L’odorat est un sens qui est trop relié à l’animalité. Or de tous temps, la philosophie, la religion, la science, ont cherché à nous éloigner de l’animal, à élever l’Homme. C’est une des raisons pour lesquelles on a tout focalisé sur les sens de l’intellect qui sont la vue et l’ouïe. L’idée était donc de partir d’artistes historiques, comme Duchamp ou Beuys, et de tirer le fil jusqu’à des artistes contemporains.

Duchamp, encore lui, a été pionnier de l’art olfactif ?

Oui, ici nous montrons une pièce qui a été remise au goût du jour par l’artiste contemporain Mathieu Mercier, l’Air de Paris. C’est une ampoule en verre que Duchamp a réalisé une première fois et cassée. Ensuite il l’a rééditée plusieurs fois. L’Air de Paris a été pensé par Duchamp en 1919 pour son ami et mécène, un riche Américain du nom de Walter Arensberg. L’artiste cherchait un cadeau à lui offrir et se demandait ce qui pourrait être assez bien, assez particulier pour lui. Du coup, il s’est dit qu’il allait envoyer un peu de cet air de Paris, si propre à la créativité.

Il trouve une ampoule pharmaceutique, objet assez commun à l’époque, il casse le bout de l’ampoule contenant du sérum physiologique, attend que le liquide s’écoule et que l’ampoule se remplisse d’air, puis va y apposer un sceau avec le titre. Tout est dans ce geste de remplacer l’eau par l’air, dans un contenant de verre, de lui donner un nom, c’est la même démarche que celle du parfumeur qui transparaît. Dans l’unité d’un lieu, il y a ce qu’on appelle «  l’aérat » , qui va au-delà de l’idée qu’on se fait d’un lieu, son histoire, quelque chose de transcendant. L’Air de Paris c’est cela, un absolu rassemblé dans cette petite fiole.

En tout vous avez réuni plus de 18 œuvres sur ce thème ?

Oui, et ce sont autant de reliques olfactives. Il y a Sarkis qui offre à Pénélope une autre possibilité d’être en ajoutant au bronze un extrait du parfum Vol de Nuit de Guerlain, qui fait partie de l’œuvre. À travers cela, il réfléchit à la trans-génération puisqu’il a demandé à une enfant de 7 ans de réinterpréter ce qu’il avait déjà réalisé d’après l’œuvre de Bourdelle. Il y a également cette œuvre de Roman Moriceau, sous cloche, « Smell likes God ». Quand on la soulève, cela sent l’encens, qui est l’odeur associée à la religion. Mais aujourd’hui il y a un retour à l’encens désacralisé, ce qui témoigne d’un manque de sacralité dans le monde d’aujourd’hui. 

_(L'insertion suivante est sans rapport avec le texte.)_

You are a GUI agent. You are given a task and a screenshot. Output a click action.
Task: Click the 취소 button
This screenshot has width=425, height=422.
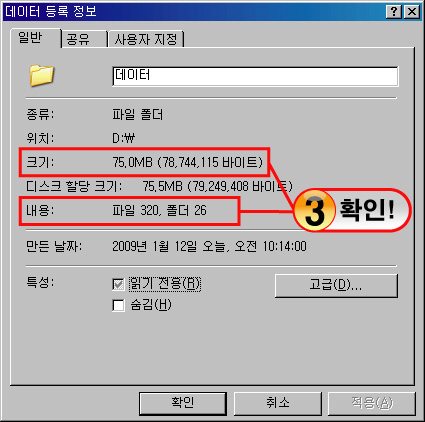277,403
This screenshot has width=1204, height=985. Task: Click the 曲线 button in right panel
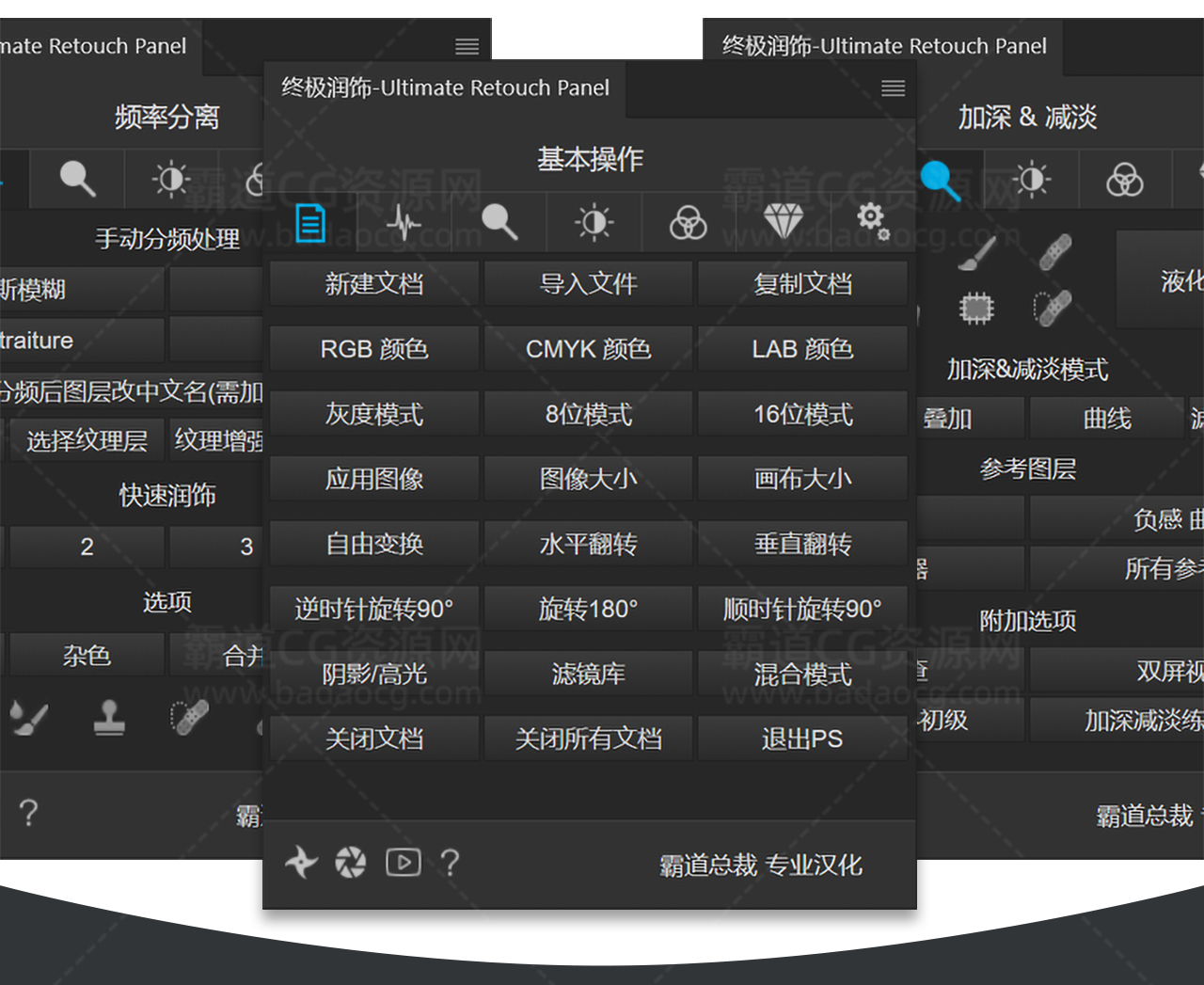[x=1107, y=419]
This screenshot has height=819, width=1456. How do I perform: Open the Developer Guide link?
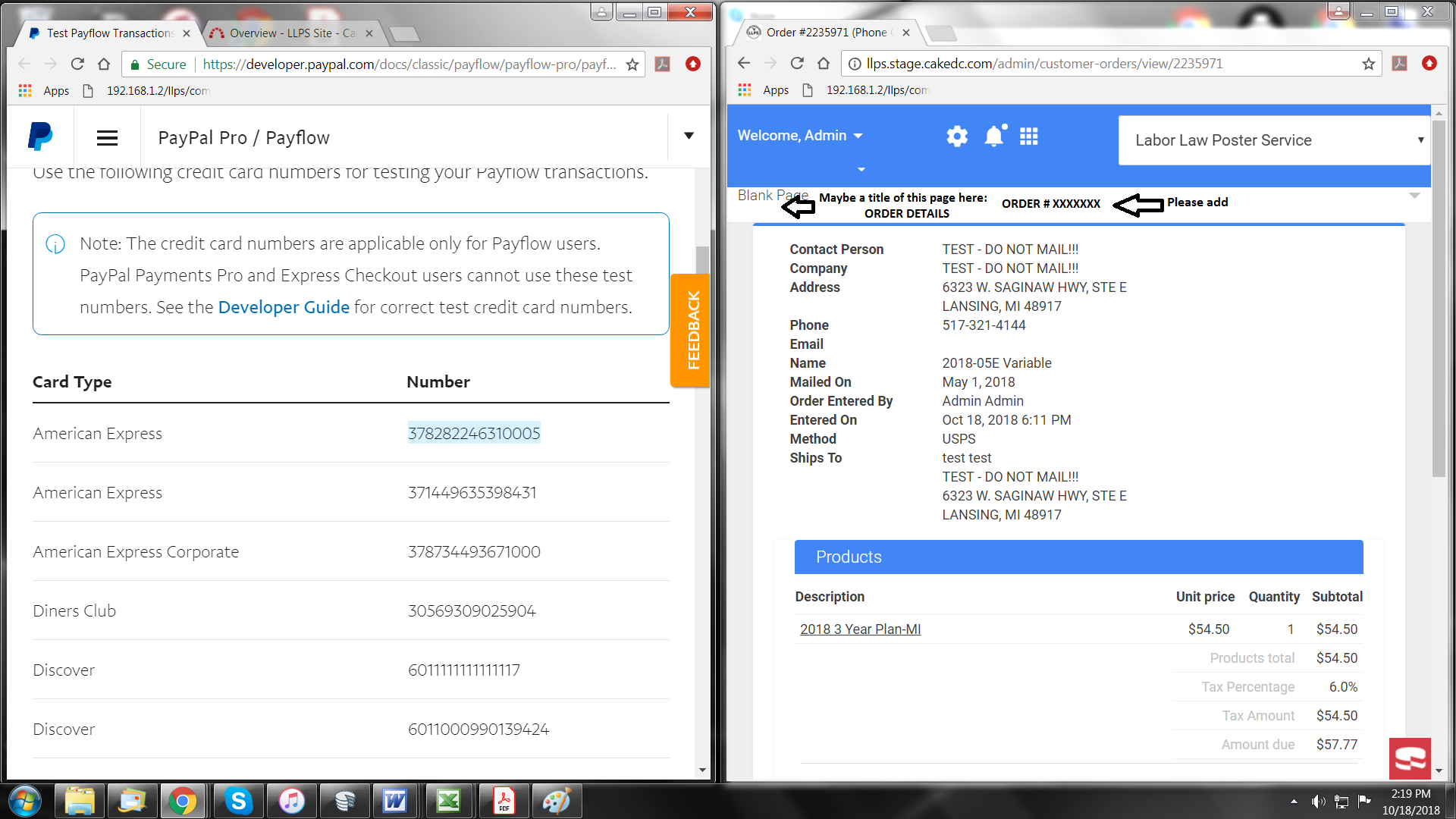[x=284, y=307]
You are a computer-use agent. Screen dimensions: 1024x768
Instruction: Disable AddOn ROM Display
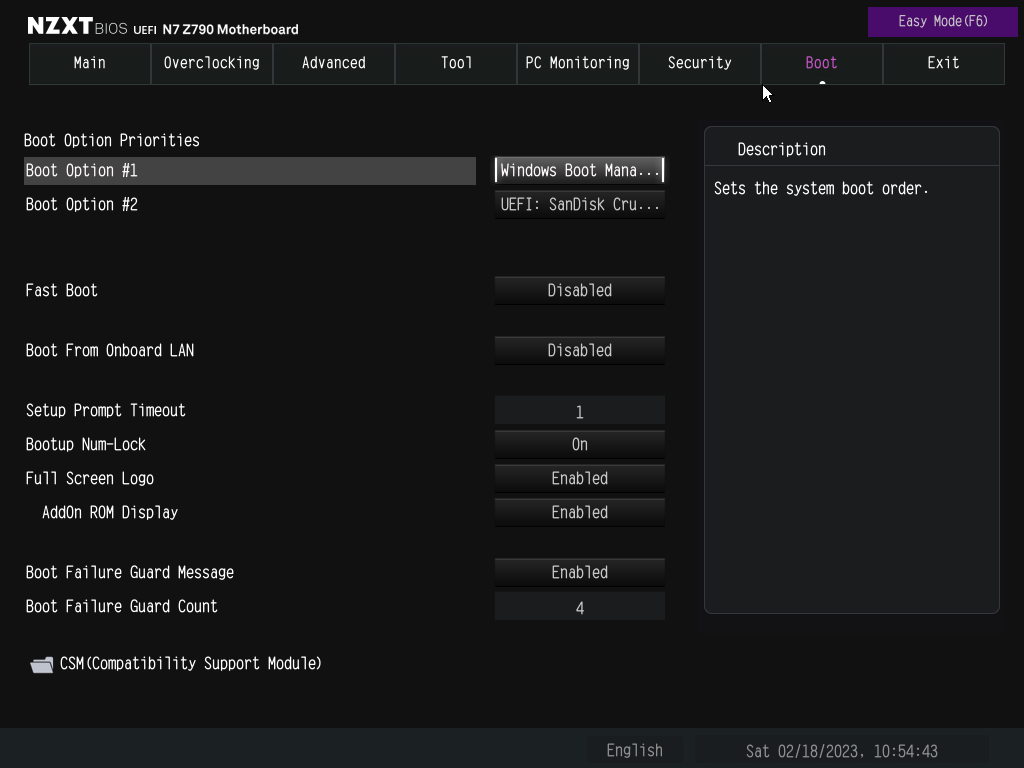pos(579,512)
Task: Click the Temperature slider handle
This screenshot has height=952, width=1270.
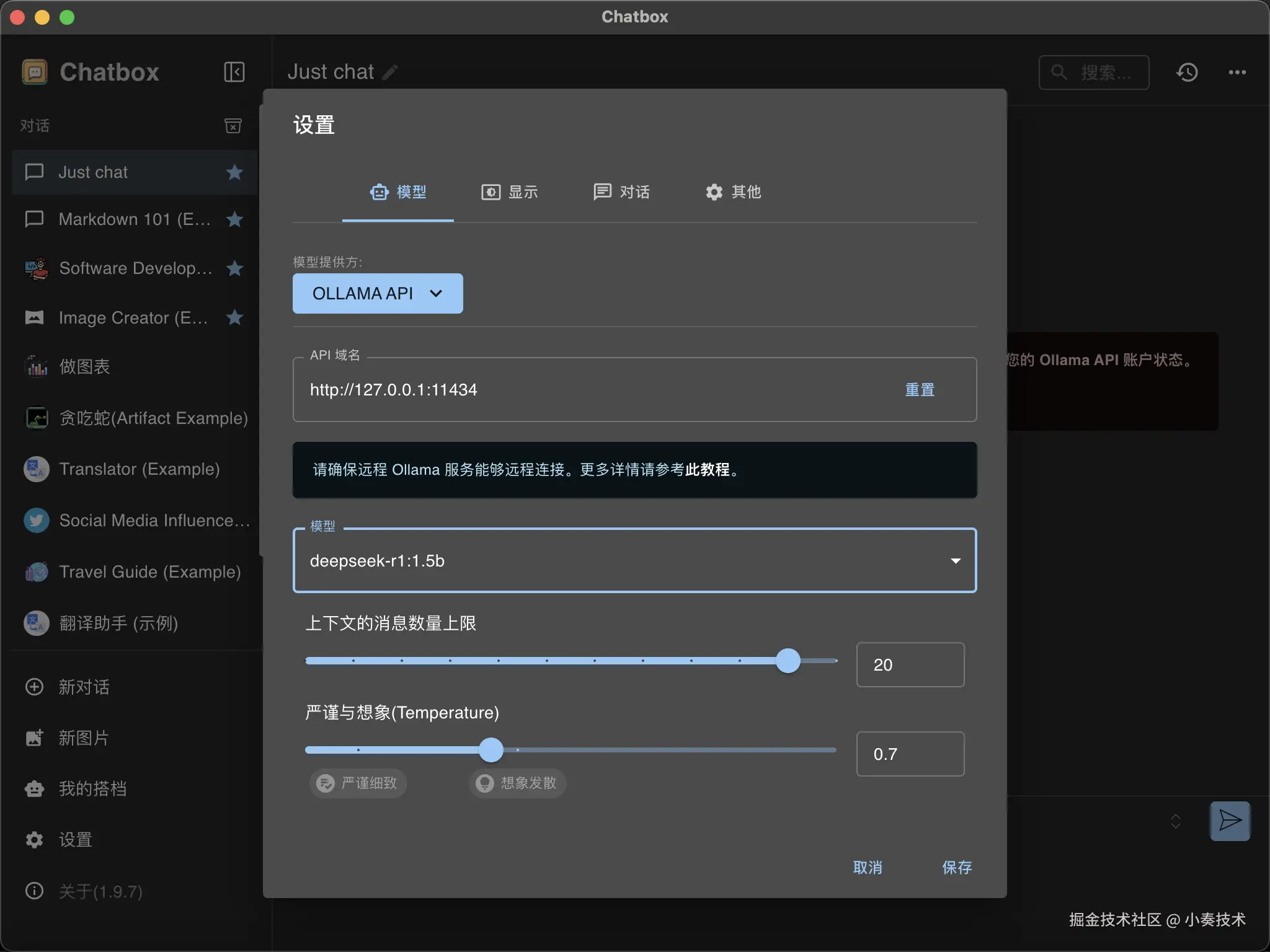Action: [x=491, y=750]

Que dire de l’œuvre de Sarah Trouche, «Faccia a Faccia, venni ,vidi vissi», en savon ?

Sarah a été totalement bouleversée par les attentats au Bataclan, et également victime d’une agression physique. Elle a donc tout un travail autour de la chair, de sa vision de la chair féminine, particulièrement dans le cas des femmes victimes de violences. Là elle a choisi de modeler un visage, déformé, dans un savon végétal qui a la même densité que la chair, dans un geste assez fort.

Quel est le point commun entre toutes ces œuvres ?

L’idée était de mettre en lumière à quel point la valeur artistique de l’odeur est importante. Inestimable même. C’est un objet immatériel très précieux. Il permet de raviver la mémoire, de lier ce qui se sent, ce qui se hume, à la grande tradition du sacré, fil rouge de l’histoire de l’humanité et de ses rites. L’odeur est ce qui révèle l’émotion. Ce que l’on comprend à travers ce parcours, c’est que les artistes sont comme les chamanes d’aujourd’hui. Ils ouvrent les portes, conservent les reliques, ce sont les prêtres contemporains.

Crédits photos : Sarkis Tarossian / Courtoisie Galerie Pauline Pavec

Odore, l’art, l’odeur et le sacré
Jusqu’au 20 février, 
Galerie Pauline Pavec,
45 rue Meslay, Paris 3.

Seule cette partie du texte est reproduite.